Core Concepts
Federated learning faces threats from malicious clients, with different adversary models impacting the global model accuracy.
Abstract
The content discusses the impact of malicious clients in federated learning, focusing on poisoning attacks and defensive aggregation rules. It introduces a hybrid adversary model and explores the spectrum of adversaries. The study evaluates the performance of Median and Norm-Bounding aggregation rules under various adversary models, highlighting the impact of fake and compromised clients. Experimental setups, data extraction, and attack scenarios are detailed.
I. Introduction
- Federated learning enables training models on decentralized data.
- Malicious clients can introduce poisoning attacks, impacting global model accuracy.

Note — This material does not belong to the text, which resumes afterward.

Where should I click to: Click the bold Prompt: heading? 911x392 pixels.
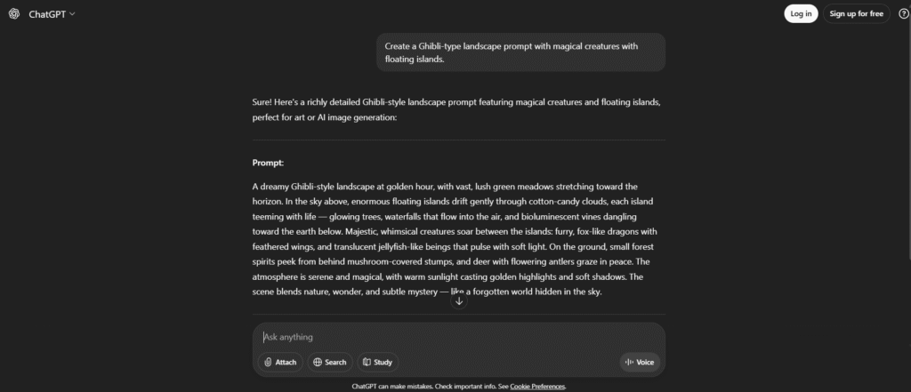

- Different adversary models and defensive aggregation rules are explored.
II. Background
- Federated learning involves N clients collaborating to train a global model.
- Robust aggregation rules aim to mitigate the impact of malicious clients' updates.
III. Types of Byzantine-Robust Aggregation Rules
- Non-robust AGRs like FedAvg aggregate updates without considering malicious clients.
- Robust AGRs agnostic to poisoning attacks include Median and Norm-Bounding.
- Robust AGRs that adapt to poisoning attacks use information about malicious updates.
IV. Distinguishing Fake and Compromised Adversary Models
- Fake clients inject arbitrary updates, while compromised clients manipulate model updates.
- Hybrid adversary model combines fake and compromised clients for more effective attacks.
V. Experimental Setup
- Experiments conducted on CIFAR10 and FEMNIST datasets.
- Evaluation metrics include attack impact and cost efficiency trade-offs.
- Synthetic data generated using DDPM for hybrid attacks.
Stats
"On CIFAR10 with Median as the AGR, an attack by 10% (20%) malicious clients reduces the model’s accuracy to 33.10% (10.61%)."
"Norm-Bounding with threshold τ = 0.5 results in 78.86% accuracy on CIFAR10 with no malicious clients."
"Compromising 1 client and injecting 110 fake clients in a hybrid attack on CIFAR10 reduces accuracy to 49.46%."
Quotes
"The most potent adversary, who has compromised real clients, exerts the most significant influence on the global model."
"Fake clients, who do not have any knowledge about the benign clients’ data distribution, have the least impact on the global model."